Records for this exercise:
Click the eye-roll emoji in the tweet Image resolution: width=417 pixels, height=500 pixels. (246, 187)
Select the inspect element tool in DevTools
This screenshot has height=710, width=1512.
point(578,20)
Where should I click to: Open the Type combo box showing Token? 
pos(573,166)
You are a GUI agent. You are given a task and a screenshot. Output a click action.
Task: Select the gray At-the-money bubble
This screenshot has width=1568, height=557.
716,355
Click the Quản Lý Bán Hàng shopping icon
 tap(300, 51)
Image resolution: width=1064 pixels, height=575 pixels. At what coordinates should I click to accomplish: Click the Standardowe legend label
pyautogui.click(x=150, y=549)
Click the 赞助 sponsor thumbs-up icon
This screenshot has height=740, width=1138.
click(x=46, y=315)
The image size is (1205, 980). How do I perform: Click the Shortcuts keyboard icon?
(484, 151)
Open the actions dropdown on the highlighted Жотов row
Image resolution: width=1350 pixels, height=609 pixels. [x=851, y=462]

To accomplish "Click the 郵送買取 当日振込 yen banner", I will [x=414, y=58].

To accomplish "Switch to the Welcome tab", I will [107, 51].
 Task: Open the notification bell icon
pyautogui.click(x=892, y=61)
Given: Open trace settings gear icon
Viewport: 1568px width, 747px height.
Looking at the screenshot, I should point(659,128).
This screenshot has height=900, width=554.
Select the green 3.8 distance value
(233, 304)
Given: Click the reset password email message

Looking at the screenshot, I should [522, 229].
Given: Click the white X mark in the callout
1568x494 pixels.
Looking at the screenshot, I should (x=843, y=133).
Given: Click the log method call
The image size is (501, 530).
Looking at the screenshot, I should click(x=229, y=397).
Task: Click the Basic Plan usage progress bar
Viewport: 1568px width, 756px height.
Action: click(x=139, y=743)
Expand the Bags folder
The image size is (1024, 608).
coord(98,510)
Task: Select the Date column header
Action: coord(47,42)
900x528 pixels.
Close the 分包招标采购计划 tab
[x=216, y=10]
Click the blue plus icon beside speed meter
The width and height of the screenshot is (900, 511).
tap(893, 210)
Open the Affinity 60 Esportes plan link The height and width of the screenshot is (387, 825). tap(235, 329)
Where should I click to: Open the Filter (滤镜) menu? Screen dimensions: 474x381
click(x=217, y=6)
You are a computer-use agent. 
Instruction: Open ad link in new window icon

Try it: The entries above must be returned in full, exactly as shown.

Written solution:
Click the eye-roll emoji in the tweet Image resolution: width=417 pixels, height=500 pixels. (246, 187)
Select the inspect element tool in DevTools
This screenshot has height=710, width=1512.
point(578,20)
Where should I click to: Open the Type combo box showing Token? 
pos(573,166)
You are a GUI agent. You are given a task and a screenshot. Output a click action.
Task: Select the gray At-the-money bubble
This screenshot has width=1568, height=557.
716,355
Click the Quản Lý Bán Hàng shopping icon
 tap(300, 51)
Image resolution: width=1064 pixels, height=575 pixels. At what coordinates should I click to accomplish: Click the Standardowe legend label
pyautogui.click(x=150, y=549)
Click the 赞助 sponsor thumbs-up icon
This screenshot has height=740, width=1138.
click(x=46, y=315)
The image size is (1205, 980). How do I perform: Click the Shortcuts keyboard icon?
(484, 151)
Open the actions dropdown on the highlighted Жотов row
Image resolution: width=1350 pixels, height=609 pixels. [x=851, y=462]

To accomplish "Click the 郵送買取 当日振込 yen banner", I will [x=414, y=58].

To accomplish "Switch to the Welcome tab", I will [107, 51].
 Task: Open the notification bell icon
pyautogui.click(x=892, y=61)
Given: Open trace settings gear icon
Viewport: 1568px width, 747px height.
Looking at the screenshot, I should point(659,128).
This screenshot has height=900, width=554.
Select the green 3.8 distance value
(233, 304)
Given: Click the reset password email message

Looking at the screenshot, I should [522, 229].
Given: Click the white X mark in the callout
1568x494 pixels.
Looking at the screenshot, I should (x=843, y=133).
Given: Click the log method call
The image size is (501, 530).
Looking at the screenshot, I should click(x=229, y=397).
Task: Click the Basic Plan usage progress bar
Viewport: 1568px width, 756px height.
Action: click(x=139, y=743)
Expand the Bags folder
The image size is (1024, 608).
coord(98,510)
Task: Select the Date column header
Action: coord(47,42)
900x528 pixels.
Close the 分包招标采购计划 tab
[x=216, y=10]
Click the blue plus icon beside speed meter
The width and height of the screenshot is (900, 511).
tap(893, 210)
Open the Affinity 60 Esportes plan link The height and width of the screenshot is (387, 825). tap(235, 329)
Where should I click to: Open the Filter (滤镜) menu? Screen dimensions: 474x381
click(x=217, y=6)
You are a computer-use agent. 
Instruction: Open ad link in new window icon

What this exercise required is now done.